Plötzlich und unerwartet geschah es: Auf dem Weg zur Uni-Mensa gründete Peti mit Raini, dem wandelnden Metronom, Bremens legendäre Soul-Kapelle: „Junge Bremer“. Petis Leben hatte nun einen Sinn. Er hatte erstmalig den Soul gespürt. Die schweißüberströmten Akteure wurden immer wieder durch die hartnäckigen Zugabenrufe des Publikums gefordert. Innerhalb kurzer Zeit wurde die Band in ganz Norddeutschland berühmt und mutierte später, ohne Haarteile, zur Top 40 Band Pleasuredome. Nebenher verhalf Peti der bestfrisiertesten Kapelle Bremens Rejoice zum Soul und damit zum Durchbruch.

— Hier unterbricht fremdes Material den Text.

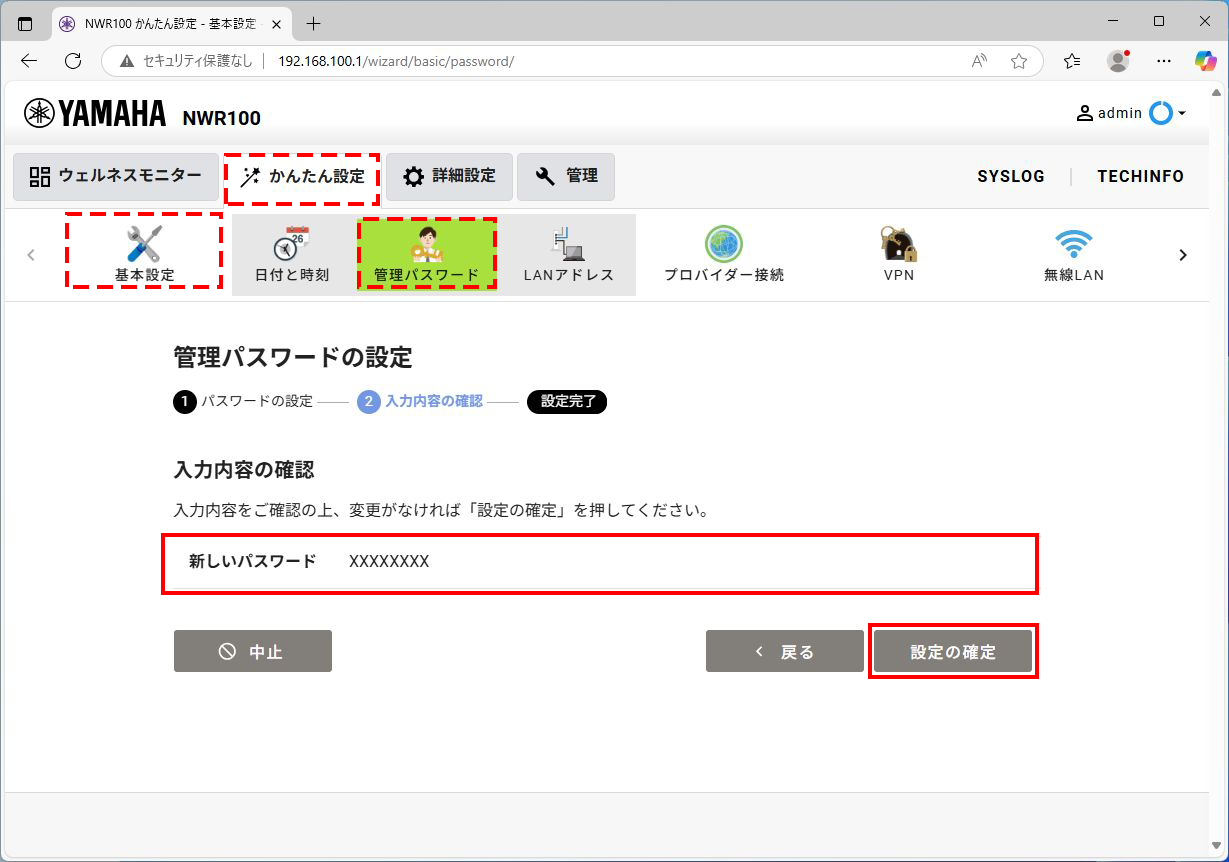Click the left chevron in the wizard carousel
Screen dimensions: 1229x862
[31, 255]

Mit William Michael King III entwickelte sich Peti zur wahren Bühnensensationen: die beiden tanzten und hüpften in sensationellen Kapriolen über die Bühnen der norddeutschen Tiefebene.

Motiviert von dem tiefen Gefühl der Zufriedenheit, spielte Peti mit Jens Jensen, Lars Larsen, Claus Clausen unter dem Pseudonym Peter Petersen unzählige Schweinemucken in der Larsen Combo, spielte Bass auf verschiedenen Scheiben in der Bremer Independent-Szene, erobertet mit dem türkischem Popstar Can Tufan die Zaziki-Parties Deutschlands, tourte mit Con Salsa durch die USA und entwickelte mit Bassistenkollegen Bremen´s Bass Boomers: sechs Bassisten und ein Schlagzeuger brachten jetzt das kulturelle Leben der Hansestadt zum Kochen und predigten von den Bühnen die Weisheit: Auf die eins ´nen Pfund, und der Groove ist rund!!!

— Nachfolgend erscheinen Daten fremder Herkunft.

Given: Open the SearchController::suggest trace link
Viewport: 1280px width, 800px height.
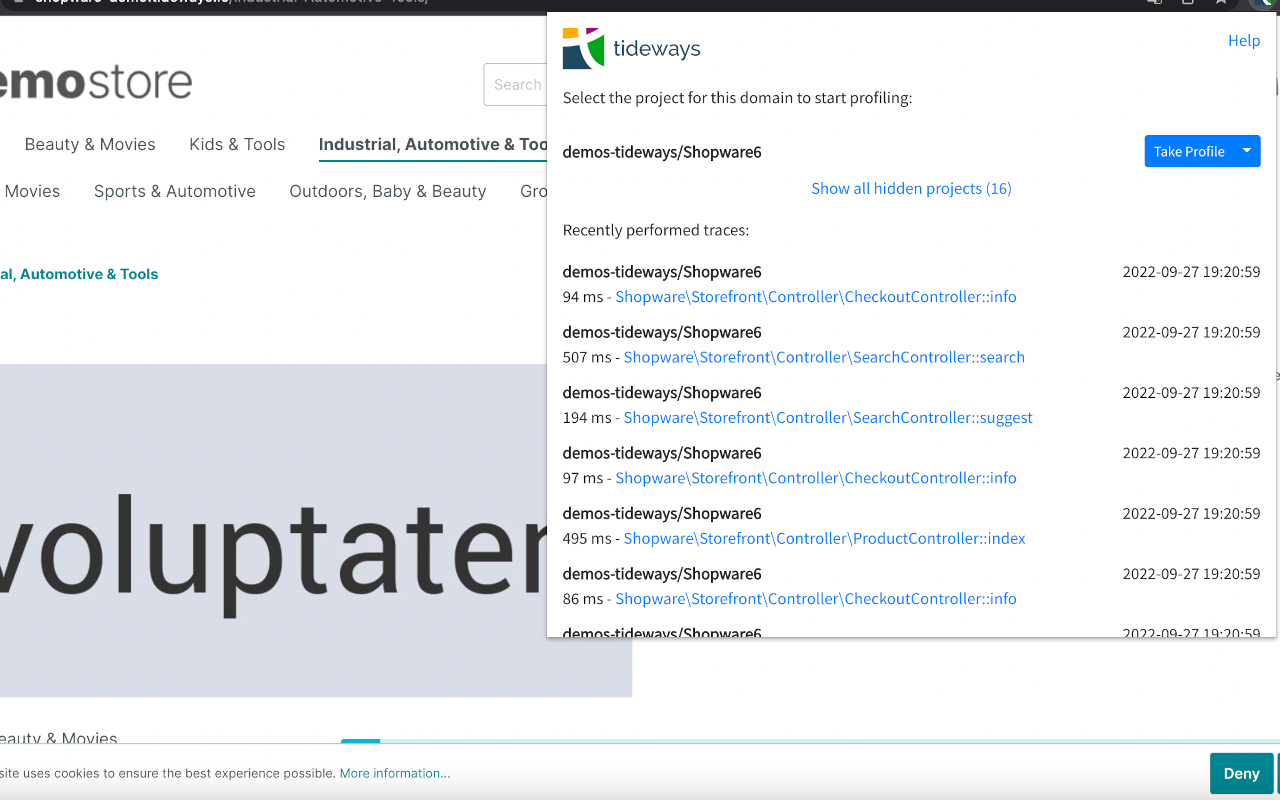Looking at the screenshot, I should tap(827, 418).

Plötzlich und unerwartet musste Peti die schöne Stadt an der Weser verlassen. Er zog nach Fröndenberg, einer kleiner beschaulichen Stadt an der Ruhr. Petis Herz war schwer und der Horizont war dunkel. Aber dennoch begannen die hornhäutigen Bassistenfinger zu jucken und Peti Cash tourte mit Ron Nashville, dem wandelnden zweifachem Doppelzentner alter Countrymusik, zu Square Dance Partys, Truckerfestivals und Kühlregalen in Autobahnraststätten. Aber diese seelenlose Musik stimmte Peti sehr traurig. Er versuchte sein Glück mit Four In Music. Dem Trend der Zeit folgend, alles unplugged und höchst anspruchsvoll. Leider wurde Petis Herz immer noch nicht wärmer. Mit Betty Malone aus Iserlohn lernte Peti nun die Weiten des Fahrstuhljazz kennen und spielte eine CD allerfeinster „Pornomucke“ ein. Tolle Mucker, super eingespielt und affenscharfer Sound – leider ohne Seele. Da drang plötzlich ein warmer, geschmeidiger Gitarrenton an Petis Ohren. Die Herzfrequenz stieg, ein wohliges Gefühl machte sich breit, die Pupillen weiteten sich und der Lachs hatte wieder Leben. Doc Kampschulte trat in sein Leben und öffnete Peti die Tür zum Wohnzimmer des Souls: DOC BROWN. Peti ist zu Hause. Ein Leben hat einen Sinn. Die Wiese ist gemäht. Der Lachs ist gebuttert. Doc Pop lebt!!